Purpose of review
The arrival of large datasets and the on-going refinement of neuroimaging technology have led to a number of recent advances in our understanding of visual pathway disorders. This work can broadly be classified into two areas, both of which are important when considering optimal management strategies. The first looks at delineation of damage, teasing out subtle changes to (specific components of) the visual pathway, which may help evaluate severity and extent of pathology. The second uses neuroimaging to investigate neuroplasticity, via changes in connectivity, cortical thickness, and retinotopic maps within the visual cortex.

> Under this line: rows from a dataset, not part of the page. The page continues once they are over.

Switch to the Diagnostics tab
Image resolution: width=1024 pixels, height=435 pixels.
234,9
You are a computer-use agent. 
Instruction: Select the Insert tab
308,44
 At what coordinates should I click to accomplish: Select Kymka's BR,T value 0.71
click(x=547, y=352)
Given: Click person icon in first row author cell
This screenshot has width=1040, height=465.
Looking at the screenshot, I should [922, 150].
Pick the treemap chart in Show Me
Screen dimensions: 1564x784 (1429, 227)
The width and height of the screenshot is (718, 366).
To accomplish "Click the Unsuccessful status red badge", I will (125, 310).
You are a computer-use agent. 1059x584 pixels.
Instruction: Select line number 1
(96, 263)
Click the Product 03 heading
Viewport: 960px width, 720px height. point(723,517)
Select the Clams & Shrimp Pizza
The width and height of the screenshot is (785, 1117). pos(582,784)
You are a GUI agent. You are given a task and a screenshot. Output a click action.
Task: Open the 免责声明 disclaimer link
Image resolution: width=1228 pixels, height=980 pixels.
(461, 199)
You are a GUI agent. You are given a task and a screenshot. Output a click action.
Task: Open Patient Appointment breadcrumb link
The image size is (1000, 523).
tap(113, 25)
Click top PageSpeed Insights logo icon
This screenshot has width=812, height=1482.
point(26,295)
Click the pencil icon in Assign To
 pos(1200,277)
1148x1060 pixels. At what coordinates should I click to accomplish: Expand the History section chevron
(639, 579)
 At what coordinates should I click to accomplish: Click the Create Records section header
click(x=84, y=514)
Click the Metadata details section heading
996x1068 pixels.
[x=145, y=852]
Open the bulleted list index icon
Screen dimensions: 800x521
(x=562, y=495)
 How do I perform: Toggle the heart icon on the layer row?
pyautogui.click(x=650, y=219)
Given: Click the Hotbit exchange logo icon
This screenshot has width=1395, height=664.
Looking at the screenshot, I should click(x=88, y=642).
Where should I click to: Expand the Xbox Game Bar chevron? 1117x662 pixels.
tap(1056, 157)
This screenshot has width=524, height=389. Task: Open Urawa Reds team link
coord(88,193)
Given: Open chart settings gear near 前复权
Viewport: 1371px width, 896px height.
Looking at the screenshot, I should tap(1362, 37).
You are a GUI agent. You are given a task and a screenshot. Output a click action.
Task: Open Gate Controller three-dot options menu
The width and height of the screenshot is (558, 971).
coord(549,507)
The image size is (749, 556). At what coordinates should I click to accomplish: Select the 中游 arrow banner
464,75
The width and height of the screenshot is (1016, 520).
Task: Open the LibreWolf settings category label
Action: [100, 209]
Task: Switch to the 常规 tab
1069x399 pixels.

Here we give consideration to both acquired and congenital patients with damage to the visual pathway, and how they differ. Congenital disorders of the peripheral visual system can provide insight into the large-scale reorganisation of the visual cortex: these are investigated with reference to disorders of the optic chiasm and anophthalmia (absence of the eyes). In acquired conditions, we consider recent work describing patterns of degeneration, both following single insult and in neurodegenerative conditions. We also discuss developments in functional neuroimaging, with particular reference to work on hemianopia and the controversial suggestion of cortical reorganisation following acquired retinal injury.
Techniques for comparing neuro-ophthalmological conditions with healthy visual systems provide sensitive metrics to uncover subtle differences in gray and white matter structure of the brain. It is now possible to compare the massive reorganisation present in congenital conditions with the apparent lack of plasticity following acquired damage.